Today was one of those days that didn't go exactly as planned.
What I had planned:
What I had planned:
- Wake up
- Brew a cup of coffee and sit around not moving
- Shovel snow
- Eventually go to barn, organize my tack, and ride a horse or two
How my day actually went:
- Wake up to phone ringing. It was my barn owner
- Emergency situation with Donni
- Attempt to find clothes. Realize I need warmer clothes as it's snowing
- Call veterinarian
- Wait for veterinarian to come through said snow
- Organize tack
- Hold horse for veterinarian
- Eventually go home and finally get that cup of coffee
- Go back and see horse again
- See non-injured horse and forget about riding today
She should be OK. She missed injuring the tendon sheath. There was a "flap" in the laceration and when that was picked up, the blood just absolutely started pulsating and squirting out, where the blood vessel had been punctured.
The laceration itself is fairly straight and horizontal, so the decision was made not to suture as it is in a high tension and higher movement area and there would be the possibility of pulling the sutures out.
She is in a fairly thick bandage which is applying pressure to the wound and hopefully enabling the wound to begin closing and healing. Stall rest to ensure the bandage stays dry as this type of bandage system shouldn't be changed daily unless there begins to be drainage. It was a fairly "clean" injury without much debris, so in some cases, it's good just to close up the injury and just let nature do its thing.
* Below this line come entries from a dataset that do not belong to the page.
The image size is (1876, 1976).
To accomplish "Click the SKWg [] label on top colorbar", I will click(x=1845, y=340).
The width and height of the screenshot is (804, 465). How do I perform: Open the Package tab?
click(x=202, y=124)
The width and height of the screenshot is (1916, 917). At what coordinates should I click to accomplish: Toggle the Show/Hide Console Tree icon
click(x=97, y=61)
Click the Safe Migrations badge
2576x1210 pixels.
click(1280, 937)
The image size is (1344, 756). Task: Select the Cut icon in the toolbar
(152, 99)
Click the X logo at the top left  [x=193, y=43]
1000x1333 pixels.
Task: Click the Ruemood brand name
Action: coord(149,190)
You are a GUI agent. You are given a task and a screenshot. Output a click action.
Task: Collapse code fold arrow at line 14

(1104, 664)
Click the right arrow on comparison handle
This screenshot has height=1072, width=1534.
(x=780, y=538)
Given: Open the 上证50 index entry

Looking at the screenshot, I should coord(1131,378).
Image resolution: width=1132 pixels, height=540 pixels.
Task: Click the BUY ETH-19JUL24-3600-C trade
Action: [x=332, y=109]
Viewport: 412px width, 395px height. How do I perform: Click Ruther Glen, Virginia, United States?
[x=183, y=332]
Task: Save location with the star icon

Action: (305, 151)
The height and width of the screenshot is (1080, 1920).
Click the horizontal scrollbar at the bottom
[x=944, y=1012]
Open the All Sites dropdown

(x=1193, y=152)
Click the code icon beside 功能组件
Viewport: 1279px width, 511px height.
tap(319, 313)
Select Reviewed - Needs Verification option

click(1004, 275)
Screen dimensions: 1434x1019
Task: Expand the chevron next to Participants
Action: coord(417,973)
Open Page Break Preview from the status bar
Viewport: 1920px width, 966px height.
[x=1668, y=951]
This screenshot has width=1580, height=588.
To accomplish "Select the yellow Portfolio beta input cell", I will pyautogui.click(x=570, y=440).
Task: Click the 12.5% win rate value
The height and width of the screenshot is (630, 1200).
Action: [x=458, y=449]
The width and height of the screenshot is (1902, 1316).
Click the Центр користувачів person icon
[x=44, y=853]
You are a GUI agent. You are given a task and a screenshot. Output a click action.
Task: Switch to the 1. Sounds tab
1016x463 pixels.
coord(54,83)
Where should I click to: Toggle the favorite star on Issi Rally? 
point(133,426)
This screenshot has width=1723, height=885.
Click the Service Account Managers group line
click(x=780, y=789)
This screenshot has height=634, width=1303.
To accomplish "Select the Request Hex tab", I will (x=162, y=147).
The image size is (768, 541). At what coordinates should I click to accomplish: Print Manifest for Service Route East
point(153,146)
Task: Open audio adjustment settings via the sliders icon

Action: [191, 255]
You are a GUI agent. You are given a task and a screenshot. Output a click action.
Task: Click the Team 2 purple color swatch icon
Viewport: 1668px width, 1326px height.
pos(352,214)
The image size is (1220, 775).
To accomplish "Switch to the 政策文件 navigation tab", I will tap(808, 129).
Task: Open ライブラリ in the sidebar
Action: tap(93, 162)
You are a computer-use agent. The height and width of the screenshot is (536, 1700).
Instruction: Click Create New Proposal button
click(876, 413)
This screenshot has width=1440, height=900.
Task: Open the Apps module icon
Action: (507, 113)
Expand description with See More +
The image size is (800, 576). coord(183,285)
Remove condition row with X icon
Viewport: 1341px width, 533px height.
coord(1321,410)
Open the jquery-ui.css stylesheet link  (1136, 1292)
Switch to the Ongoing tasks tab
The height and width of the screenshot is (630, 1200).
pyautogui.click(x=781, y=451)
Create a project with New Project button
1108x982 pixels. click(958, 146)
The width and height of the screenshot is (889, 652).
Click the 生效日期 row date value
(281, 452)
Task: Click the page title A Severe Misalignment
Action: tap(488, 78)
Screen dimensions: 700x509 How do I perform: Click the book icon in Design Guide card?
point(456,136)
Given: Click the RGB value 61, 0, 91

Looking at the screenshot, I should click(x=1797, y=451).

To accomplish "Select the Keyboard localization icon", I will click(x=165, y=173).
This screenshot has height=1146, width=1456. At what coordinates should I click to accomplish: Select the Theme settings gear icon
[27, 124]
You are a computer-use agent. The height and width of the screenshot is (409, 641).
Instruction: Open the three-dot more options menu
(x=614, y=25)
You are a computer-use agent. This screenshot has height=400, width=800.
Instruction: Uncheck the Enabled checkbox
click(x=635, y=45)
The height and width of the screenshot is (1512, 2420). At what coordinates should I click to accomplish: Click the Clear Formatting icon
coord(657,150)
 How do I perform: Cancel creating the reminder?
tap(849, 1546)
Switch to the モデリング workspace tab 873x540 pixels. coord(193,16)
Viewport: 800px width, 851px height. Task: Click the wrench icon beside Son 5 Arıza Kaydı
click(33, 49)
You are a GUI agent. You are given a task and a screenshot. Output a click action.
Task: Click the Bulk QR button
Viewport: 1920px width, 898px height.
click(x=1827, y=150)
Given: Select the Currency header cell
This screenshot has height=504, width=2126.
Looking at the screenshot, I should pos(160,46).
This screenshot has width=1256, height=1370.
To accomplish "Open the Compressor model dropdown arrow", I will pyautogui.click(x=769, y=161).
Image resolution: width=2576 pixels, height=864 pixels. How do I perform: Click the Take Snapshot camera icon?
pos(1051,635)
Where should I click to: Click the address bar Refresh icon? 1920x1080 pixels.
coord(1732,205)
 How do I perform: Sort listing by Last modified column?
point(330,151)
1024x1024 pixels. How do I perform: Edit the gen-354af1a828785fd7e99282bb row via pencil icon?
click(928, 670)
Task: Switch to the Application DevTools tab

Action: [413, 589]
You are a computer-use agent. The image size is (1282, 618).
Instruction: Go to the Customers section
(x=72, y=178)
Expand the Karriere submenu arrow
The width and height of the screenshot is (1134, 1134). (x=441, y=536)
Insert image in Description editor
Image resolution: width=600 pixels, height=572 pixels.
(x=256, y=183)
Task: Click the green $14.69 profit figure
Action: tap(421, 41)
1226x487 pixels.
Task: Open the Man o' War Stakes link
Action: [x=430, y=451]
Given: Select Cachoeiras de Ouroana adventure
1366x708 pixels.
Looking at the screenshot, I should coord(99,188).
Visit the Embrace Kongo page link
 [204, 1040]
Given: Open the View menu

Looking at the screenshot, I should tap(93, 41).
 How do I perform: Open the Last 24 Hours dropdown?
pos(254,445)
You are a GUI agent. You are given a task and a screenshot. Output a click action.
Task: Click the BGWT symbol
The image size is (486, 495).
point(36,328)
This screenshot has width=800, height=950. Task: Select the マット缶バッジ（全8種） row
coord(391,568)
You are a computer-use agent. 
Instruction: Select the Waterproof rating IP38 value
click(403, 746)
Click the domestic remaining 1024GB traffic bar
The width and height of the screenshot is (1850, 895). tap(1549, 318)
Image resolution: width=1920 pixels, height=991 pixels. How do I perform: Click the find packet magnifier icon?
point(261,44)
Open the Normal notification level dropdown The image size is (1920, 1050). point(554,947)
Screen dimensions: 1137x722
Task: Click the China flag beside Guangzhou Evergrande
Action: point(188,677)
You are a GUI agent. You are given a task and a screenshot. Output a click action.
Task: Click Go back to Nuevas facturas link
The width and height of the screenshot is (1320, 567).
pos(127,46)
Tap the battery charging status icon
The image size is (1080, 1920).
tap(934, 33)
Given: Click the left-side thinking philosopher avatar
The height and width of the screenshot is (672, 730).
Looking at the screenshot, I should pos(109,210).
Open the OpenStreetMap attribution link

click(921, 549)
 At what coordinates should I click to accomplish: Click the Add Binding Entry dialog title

I also learned today that my veteran, combat hardened husband apparently couldn't stand seeing my horse in distress with large puddles of blood about. He checked in on the situation, saw the blood, and then felt ill and left.
I am grateful though that he did stop in and check. I am also very thankful that the barn owner and family really did step up and did what they needed to do to stop the bleeding and to lend a helping hand during the vet visit and getting everything ready for her stall rest. It's such a good feeling to be in a place that goes above and beyond for the care of their (accident prone) horses.